Auf Antrag der Staatsanwaltschaft wurde das Verfahren wegen der Verkehrsunfallflucht gemäß § 154 Absatz 2 Strafprozessordnung eingestellt. Zu den Persönlichen Angaben sagte der Angeklagte, dass er in der Immobilienbranche tätig sei und überdurchschnittlich verdiene. Der Angeklagte ist nicht vorbestraft, hat allerdings zwei Eintragungen wegen Geschwindigkeitsüberschreitungen.
Nachdem die Beweisaufnahme geschlossen wurde, plädierte zunächst die Vertreterin der Staatsanwaltschaft Koblenz, sie beantragte eine Gesamtfreiheitsstrafe von einem Jahr und elf Monaten, die jedoch zur Bewährung ausgesetzt werden kann. Als Bewährungsauflage hat der gutverdienende Angeklagte eine Geldsumme in Höhe von 300.000 Euro innerhalb von drei Jahren an den Sohn der Verstorbenen zu zahlen als Schmerzensgeld und Schadensersatz. Weiterhin Entzug der Fahrerlaubnis von 18 Monaten. Der Vertreter der Nebenklage stellte keinen konkreten Strafantrag, beantragte Schuldfeststellung und Verurteilung und die Leistung von Schadensersatz und Schmerzensgeld in Höhe vom 300.000 Euro an den Sohn der Verstorbenen. Die Verteidigung des Angeklagten beantragte eine Freiheitsstrafe von einem Jahr und drei Monaten zur Bewährung, mit der Bewährungsauflage zeigte sich der Verteidiger einverstanden. In seinem letzten Wort wiederholte der Angeklagte, dass ihm alles sehr, sehr leidtun würde.
Freiheitsstrafe konnte zur Bewährung ausgesetzt werden
Richter Ingo Buss verkündete das Urteil: Freiheitsstrafe von einem Jahr und sechs Monaten, die zur Bewährung ausgesetzt wurde. Als Auflage muss der Angeklagte innerhalb von drei Jahren 300.000 Euro als Schadensersatz und Schmerzensgeld an den Sohn der Verstorbenen zahlen.
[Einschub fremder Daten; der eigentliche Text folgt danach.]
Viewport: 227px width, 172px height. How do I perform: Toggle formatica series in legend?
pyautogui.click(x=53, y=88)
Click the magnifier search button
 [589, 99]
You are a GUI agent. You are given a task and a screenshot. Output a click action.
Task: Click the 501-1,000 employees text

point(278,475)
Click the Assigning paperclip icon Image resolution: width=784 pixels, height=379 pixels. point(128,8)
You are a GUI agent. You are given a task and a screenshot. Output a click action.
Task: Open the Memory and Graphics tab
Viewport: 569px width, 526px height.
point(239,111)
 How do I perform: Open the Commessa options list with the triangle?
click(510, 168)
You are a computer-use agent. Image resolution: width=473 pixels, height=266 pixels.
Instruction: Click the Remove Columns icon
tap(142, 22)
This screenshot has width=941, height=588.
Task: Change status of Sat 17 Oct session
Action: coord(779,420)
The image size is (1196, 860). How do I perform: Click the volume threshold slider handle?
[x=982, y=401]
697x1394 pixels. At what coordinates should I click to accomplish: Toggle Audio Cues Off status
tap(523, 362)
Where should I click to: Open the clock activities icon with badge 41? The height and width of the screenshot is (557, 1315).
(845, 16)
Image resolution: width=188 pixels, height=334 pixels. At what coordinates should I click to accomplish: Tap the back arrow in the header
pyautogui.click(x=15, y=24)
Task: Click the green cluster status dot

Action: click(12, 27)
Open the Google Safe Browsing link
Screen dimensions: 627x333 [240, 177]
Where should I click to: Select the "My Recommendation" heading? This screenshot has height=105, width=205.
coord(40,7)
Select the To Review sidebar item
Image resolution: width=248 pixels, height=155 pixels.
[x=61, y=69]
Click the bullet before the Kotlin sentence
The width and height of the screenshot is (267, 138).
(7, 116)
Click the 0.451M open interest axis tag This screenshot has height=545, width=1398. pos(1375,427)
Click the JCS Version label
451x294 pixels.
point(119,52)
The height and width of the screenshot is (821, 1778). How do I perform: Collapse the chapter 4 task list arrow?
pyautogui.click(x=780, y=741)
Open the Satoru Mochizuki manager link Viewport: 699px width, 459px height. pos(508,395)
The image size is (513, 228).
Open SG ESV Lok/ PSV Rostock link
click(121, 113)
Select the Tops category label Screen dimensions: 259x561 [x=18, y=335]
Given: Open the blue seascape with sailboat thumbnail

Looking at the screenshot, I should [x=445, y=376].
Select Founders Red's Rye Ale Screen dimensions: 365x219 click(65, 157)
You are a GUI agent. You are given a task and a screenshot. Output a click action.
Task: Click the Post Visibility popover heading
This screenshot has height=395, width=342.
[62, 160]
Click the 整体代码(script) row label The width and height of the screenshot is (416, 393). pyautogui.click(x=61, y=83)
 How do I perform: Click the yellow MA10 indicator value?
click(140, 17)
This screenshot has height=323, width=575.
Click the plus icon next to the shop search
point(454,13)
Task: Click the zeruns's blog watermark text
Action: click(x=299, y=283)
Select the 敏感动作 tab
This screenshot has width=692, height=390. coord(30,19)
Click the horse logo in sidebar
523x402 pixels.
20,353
Richter Buss begründete die Bewährung unter anderem auch damit, dass die Verstorbene sich in einer psychischen Ausnahmesituation befand, und ein Mitverschulden am Zustandekommen des Unfalls nicht auszuschließen sei.
Alle Prozessbeteiligten erklärten nach der Rechtsmittelbelehrung, dass sie auf Einlegung von Rechtsmittel verzichten, somit wurde das Urteil noch im Gerichtssaal rechtskräftig.